Na adolescência, costumava frequentar festas de reggae e ska, e em seguida descobriu o punk rock, para depois entrar no rap. A partir do momento em que começou a ir para as regiões mais centrais da cidade e conhecer outras culturas, entendeu que realmente não precisava se enquadrar em nada. “É muito louco porque nessa época eu já era referência para outras pessoas, então fui me colocando desde sempre nessa posição, ousando cada vez mais, e a partir disso fui criando minha identidade visual“.

 

“Eu já falei o que eu tinha que falar sobre empoderamento. 129129 é a bíblia, senta lá e lê, come com arroz e feijão todo dia”.

 

Mais tarde, passou a garimpar peças em brechós de São Paulo e, com o tempo, construiu um guarda-roupa de dar inveja a qualquer fashionista. Chanel, Dolce & Gabbana, Gucci….Pode cavar que você encontra.

Aproveitando todo esse repertório, em 2013 Lay criou a sua marca de roupas, a Lay Moretti Clothing, que reúne peças numa pegada streetwear.

 

“As pessoas querem uma referência fashion, e essa pessoa sou eu. Não tem mais ninguém além de mim”.

 

Dama do trap

 

Sua entrada na música a ajudou ainda mais a entender qual estilo gostaria de seguir — uma mescla de Lil’ Kim e Foxy Brown, rappers norte-americanas que fizeram muito sucesso nos anos 1990, com a leitura criativa das periferias paulistanas.

 

 

Em 2015, lançou seu primeiro EP, o 129129, um grito de empoderamento com batidas de trap, funk e dancehall. Não demorou para o single Ghetto Woman estourar nas plataformas de streaming e as letras feministas de Lay se espalharem pela internet.

Vivências e dramas

Bucetas, ei, xanas

Não dá pra negar

Que elas são más

 

                                                                                            Trecho da música Ghetto Woman

Bucepower gang

 

Ao mesmo tempo em que se apresentava nas principais casas noturnas de São Paulo e fazia parcerias com grandes marcas publicitárias, Lay tocava um Tumblr que a colocou como protagonista da luta feminista internética. O nome, Bucepower Gang, é um abrasileiramento do termo pussy power.A ideia era construir um espaço onde mulheres pudessem postar nudes sem julgamento, estimulando a discussão em torno da liberdade sexual feminina. “Eu não posso dizer hoje, com a minha maturidade e estudo, que era sobre feminismo, porque a gente vive num mundo patriarcal. A partir do momento que eu exponho meu corpo, eu estou alimentando a tara dos caras. Não, era sobre ser livre e ter autoestima. E alimentar a autoestima de outras mulheres”.

 

 

O movimento agregava mulheres de todos os tipos, sem filtros. Mas hoje, ao se entender como uma mina preta periférica, Lay avalia que o discurso da militância virtual feminista nem sempre a beneficiava.

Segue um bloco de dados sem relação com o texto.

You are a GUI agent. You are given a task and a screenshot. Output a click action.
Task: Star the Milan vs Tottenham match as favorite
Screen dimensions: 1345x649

E antes que a acusem de abandonar o ativismo, Lay deixa bem claro que seu feminismo é na vivência, e que sua realidade não é contemplada pelas demandas de um feminismo eurocentrado.

A partir do momento em que a gente fica nesse front do feminismo, a gente se coloca como um alvo full time, sendo que as próprias mulheres pretas já têm um entendimento que o feminismo não abraça elas, então eu não quero ser uma mulher preta com uma ideia de um feminismo eurocentrado, com discursos que mais me prejudicam do que me beneficiam“.

 

Mina de ninguém

 

Aos 27 anos e mais madura do que nunca, Lay anda 100% focada em sua carreira. Está lançando roupas exclusivas junto com a estreia de Gatilho, algumas mixtapes, a filmografia completa de 129129 e pretende fazer cada vez mais parcerias com outros rappers, stylists, fotógrafos e produtores.

“Eu sempre me autoproduzi, mas hoje eu me coloco também no patamar de dar oportunidade para outros stylists e estilistas. E é muito louco como esse meu novo trabalho, que eu tô chamando de Nova Era, porque o Gatilho EP é sobre uma nova era, é onde eu me encontrei de fato”.